How to interpret summation signs I'm taking a course in statistics, and I really need to brush up my math to be able to follow the book at times. 
I'm looking at formulas for sum of squares, and I am slightly confused about the capital sigma letter and how to interpret an equation with several signs like this:
$$SS_a = \sum^a_{i=1} \sum^b_{j=1} \sum^n_{k=1} (\bar{X}_i - \bar{X})^2 $$
I mean, it's only i which is used  the summation signs, but when I try it out (ignoring b and n) it seems like I get it wrong, and that it should be something like this:
$ b * n * \sum^a_{i=1}(\bar{X}_i -\bar{X})^2 $
Is this correct, and what is the rule behind it? 
PS. I wasn't sure what tags really fits into this question, might it be basic algebra?
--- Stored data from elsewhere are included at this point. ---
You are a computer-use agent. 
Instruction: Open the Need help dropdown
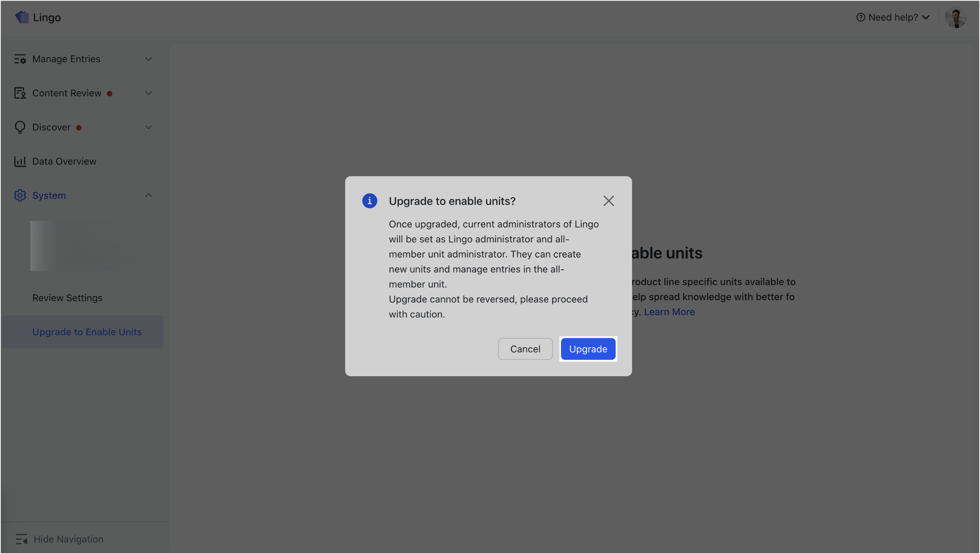click(893, 17)
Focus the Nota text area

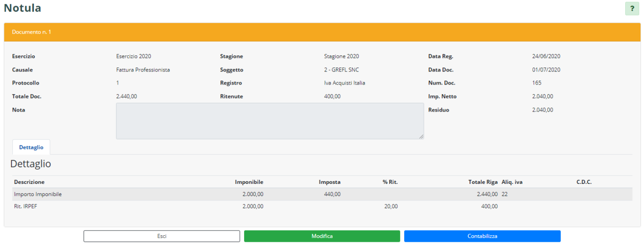click(x=269, y=121)
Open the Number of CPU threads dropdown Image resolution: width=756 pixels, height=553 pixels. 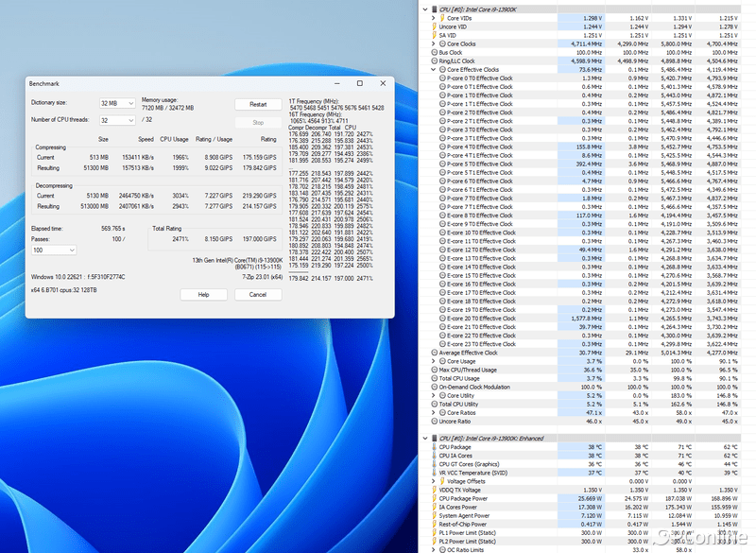click(x=116, y=120)
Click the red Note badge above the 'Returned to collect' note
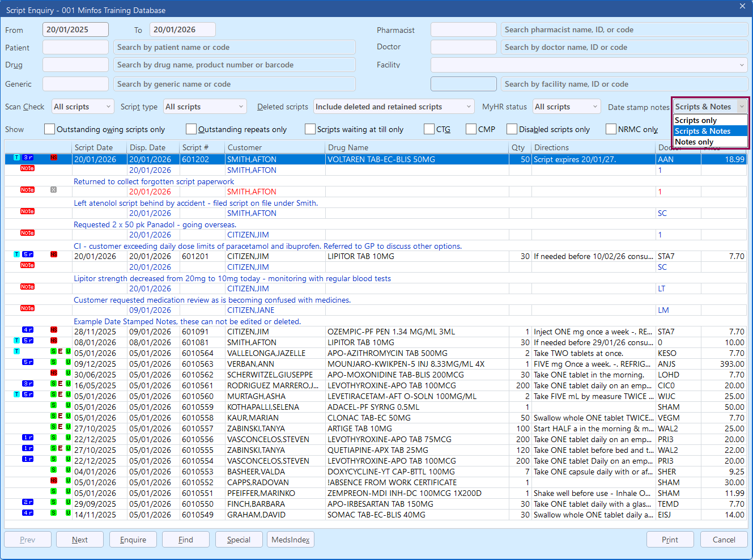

DS
 A: You are correct.  The summation signs are nested.  First you sum over $k$ from $1$ to $n$.  As you say, the quantity does not depend on $k$, so you can just multiply by $n$.  Then you sum that result over $j$ from $1$ to $b$, and it does not depend on $j$, so you can multiply by $b$, and you have your result.
A: Note that $$ \sum^n_{k=1} (\bar{X}_i - \bar{X})^2\\=\underbrace{(\bar{X}_i - \bar{X})^2+(\bar{X}_i - \bar{X})^2+\dots+(\bar{X}_i - \bar{X})^2}_{\displaystyle n \,\text{times}}\\=n\cdot(\bar{X}_i - \bar{X})^2$$ Similarly $$\sum^b_{j=1}\sum^n_{k=1} (\bar{X}_i - \bar{X})^2\\=\sum^b_{j=1}n\cdot(\bar{X}_i - \bar{X})^2\\=n\cdot b\cdot (\bar{X}_i - \bar{X})^2$$Here the fact is $$\sum^n_{k=1} X_i=n\cdot X_i.$$That's all from me.
A: Yes, as $(\bar X_i-\bar X)^2$ does not depend on $k$, the innermost sum is simply $n\cdot(\bar X_i-\bar X)^2$. AS this expresion does not depend on $j$, we get $b\cdot n\cdot(\bar X_i-\bar X)^2$ next and then can use distributivity to obtain $b\cdot n\cdot \sum_{i=1}^a(\bar X_i-\bar X)^2$.